> **YOUR TASK**:
Continue the joke thread below from the point where it stops, picking up after its final sentence, which comes before the listing.

Begin PASSAGE

Joke Thread

fossten

Dedicated LVC Member
Joined
Apr 24, 2005
Messages
12,460
Reaction score
6
Location
Louisville
Ok, guys, let's put our jokes here. Come one, come all! Bryan, Joey, you guys tell us the rules and restraints so we don't get out of hand.

Here's my debut:

A teacher asks her class, ''If there are 5 birds sitting on a fence and you shoot one of them, how many will be left?'' She calls on little Johnny.
''None, they all fly away with the first gunshot.''

The teacher replies, ''The correct answer is 4, but I like your thinking.'' Then Little Johnny says, ''I have a question for YOU. There are three women sitting on a bench having ice cream. One is delicately licking the sides of the triple scoop of ice cream. The second is gobbling down the top and sucking the cone. The third is biting off the top of the ice cream. Which one is married?''

The teacher, blushing a great deal, replies, ''Well I suppose the one that's gobbled down the top and sucked the cone.''

''The correct answer is the one with the wedding ring on...but I like your thinking.''
 
The duck story

A young man is coming of age and his father wants to see that he is taught the facts of life properly. The family is poor but the father is determined. He schemes that they could trade the family duck for the service of a young lady at the local cathouse.

The boy gets dressed in his Sunday best and heads for the house of ill repute with his duck on a leash. He knocks on the door and the Madam greets him. He offers the duck and is told to knock on door 3.

He is told to put his duck in the corner and get undressed. They go at it and when finished the young lady says "You were wonderful. If we can do it again I'll give you your duck back". They go at it again.

The kid gets dressed, takes his duck and heads home. All of a sudden, a truck runs up on the sidewalk and smashes the poor duck to smithereens. The truck driver jumps out and the kid starts crying. The truck driver offers the kid $2.00 for the dead duck and he takes it.

He walks in the house without the duck and the father is all smiles. He asks "How was it?"

The kid replys, "Not bad. I got a XXXX for a duck, a duck for a XXXX and two bucks for a XXXX-ed up duck" :q :I :I :I :I
 
What is politics?

A little boy goes to his dad and asks, "What is Politics?"

Dad says, "Well son, let me try to explain it this way:
I am the head of the family, so call me The President.

Your mother is the administrator of the money, so we call her The
Government.

We are here to take care of your needs, so we will call you The
People.

The nanny, we will consider her The Working Class.

And your baby brother, we will call him The Future.

Now think about that and see if it makes sense.

So the little boy goes off to bed thinking about what Dad has said.
Later that night, he hears his baby brother crying, so he gets up to
check on him.

He finds that the baby has severely soiled his diaper. So the little
boy goes to his parent's room and finds his mother sound asleep.
Not wanting to wake her, he goes to the nanny's room.

Finding the door locked, he peeks in the keyhole and sees his father
in bed with the nanny. He gives up and goes back to bed.

The next morning, the little boy say's to his father, "Dad, I think
I understand the concept of politics now,"

The father says, "Great son! Tell me in your own words what you
think politics is all about."

The little boy replies, "The President is screwing The Working Class
while The Government is sound asleep. The People are being ignored
and The Future is in deep :q:q:q:q."
 
Bill Clinton emerges from Air Force One with a pig under each arm. He walks down the steps and is saluted by the soldier at the bottom.

End PASSAGE
Begin INFORMATION SHOWN

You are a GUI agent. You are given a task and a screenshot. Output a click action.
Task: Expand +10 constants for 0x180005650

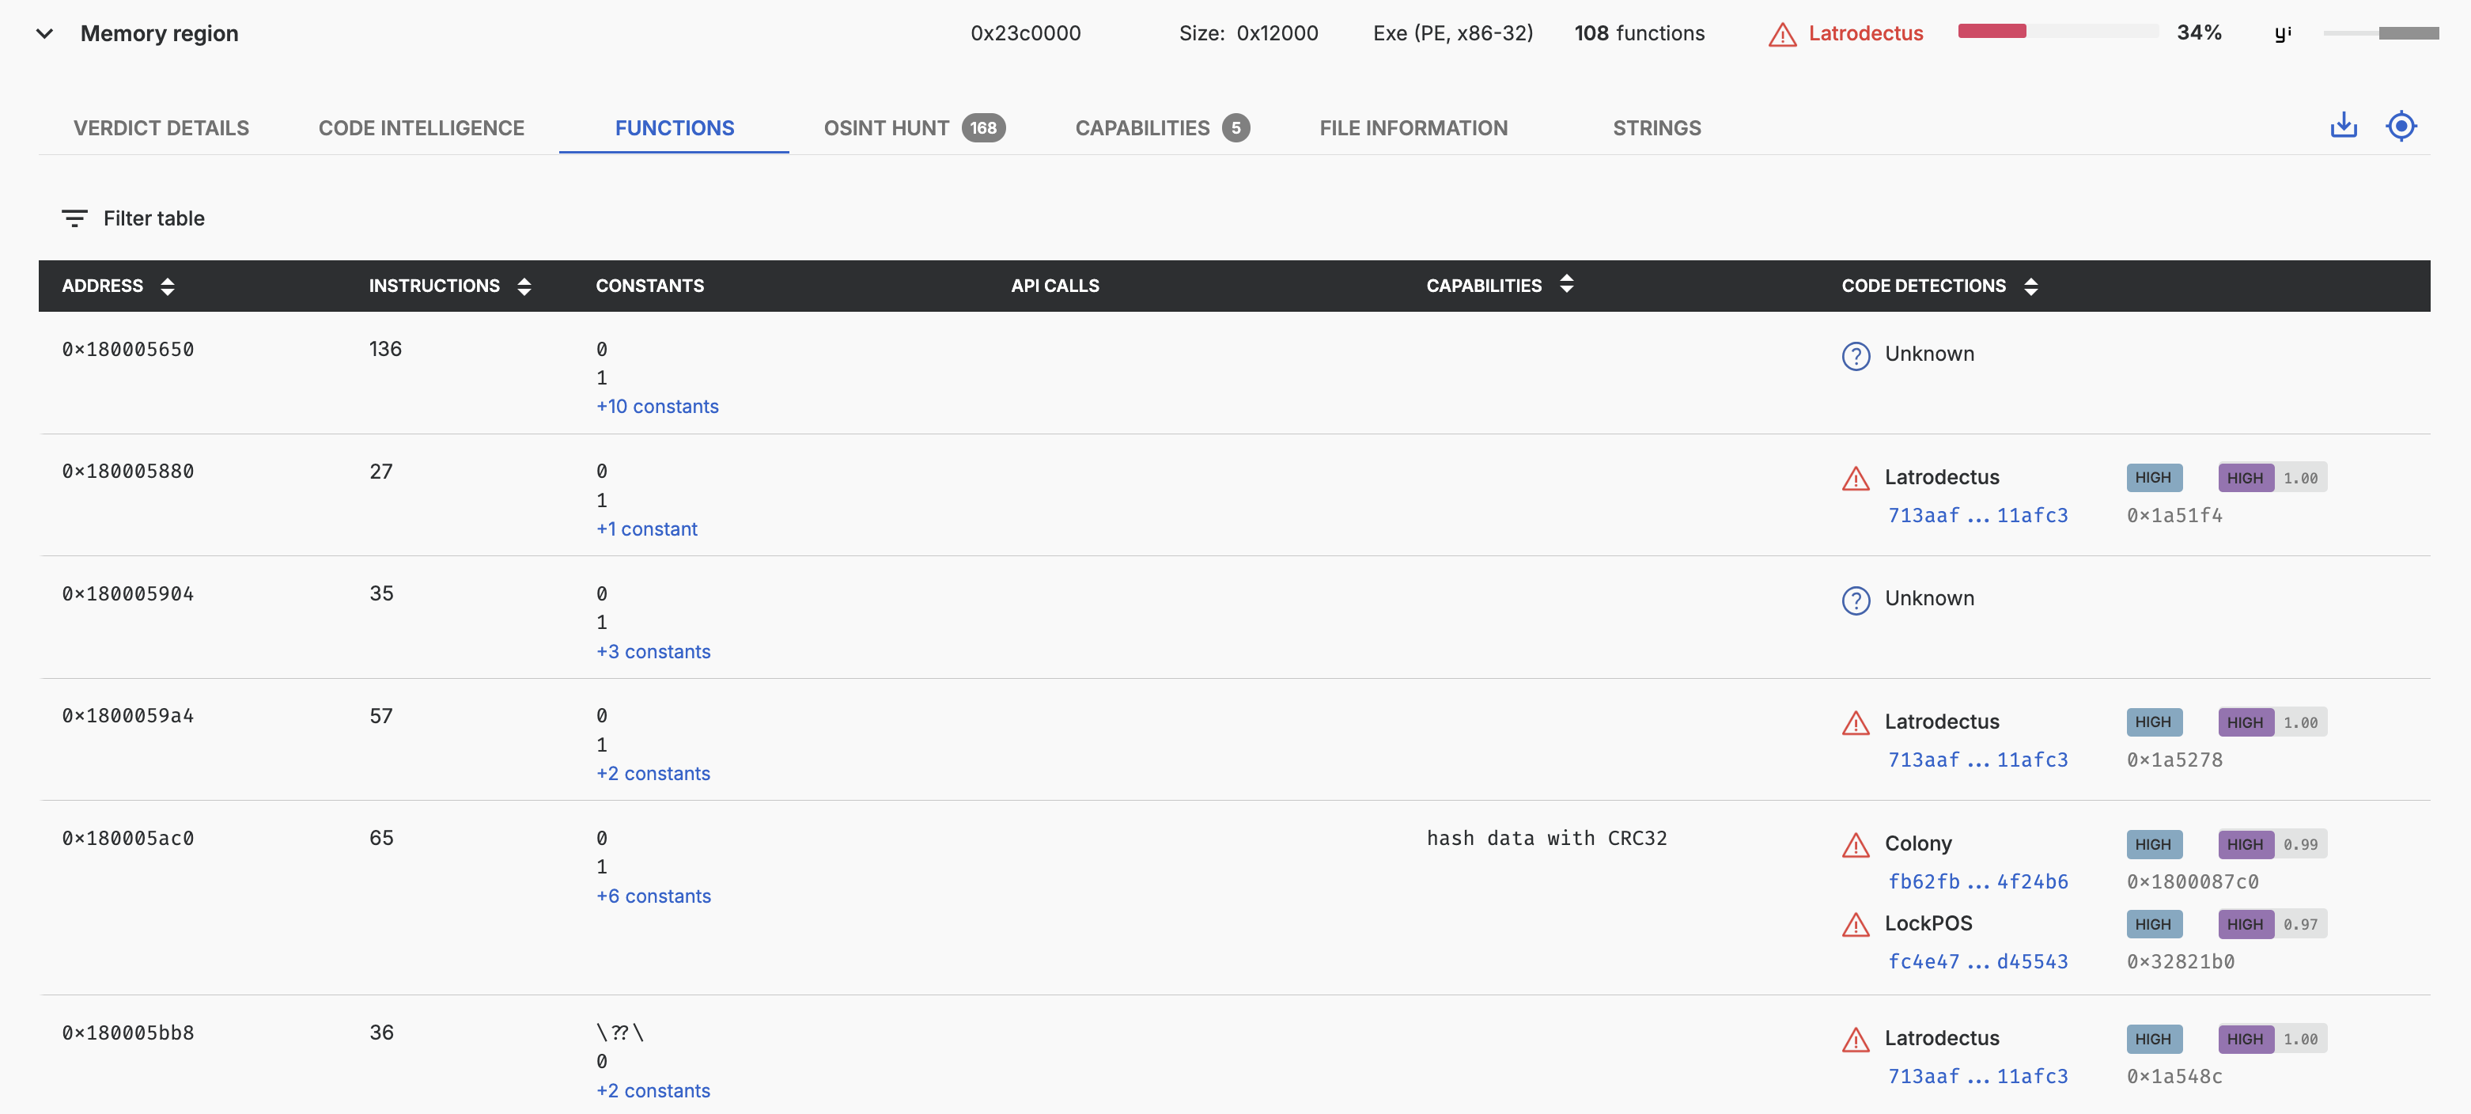coord(657,407)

End INFORMATION SHOWN

> **TASK OUTPUT**:
"Nice pigs, Sir" said the soldier.

"Got 'em for Hillary" says Bill

"Good trade, Sir!"
 
Australian bricklayer report

This is a bricklayer's accident report, which was printed in the newsletter
of the Australian equivalent of the Workers' Compensation Department.


Dear Sir,

I am writing in response to your request for additional information in Block 3 of the accident report form. I put "poor planning" as the cause of my accident. You asked for a fuller explanation and I trust the following details will be sufficient.


I am a bricklayer by trade. On the day of the accident, I was working alone on the roof of a new six-story building. When I completed my work, I found that I had some bricks left over which, when weighed later were found to be slightly in excess of 500lbs. Rather than carry the bricks down by hand, I decided to lower them in a barrel by using a pulley, which was attached to the side of the building on the sixth floor.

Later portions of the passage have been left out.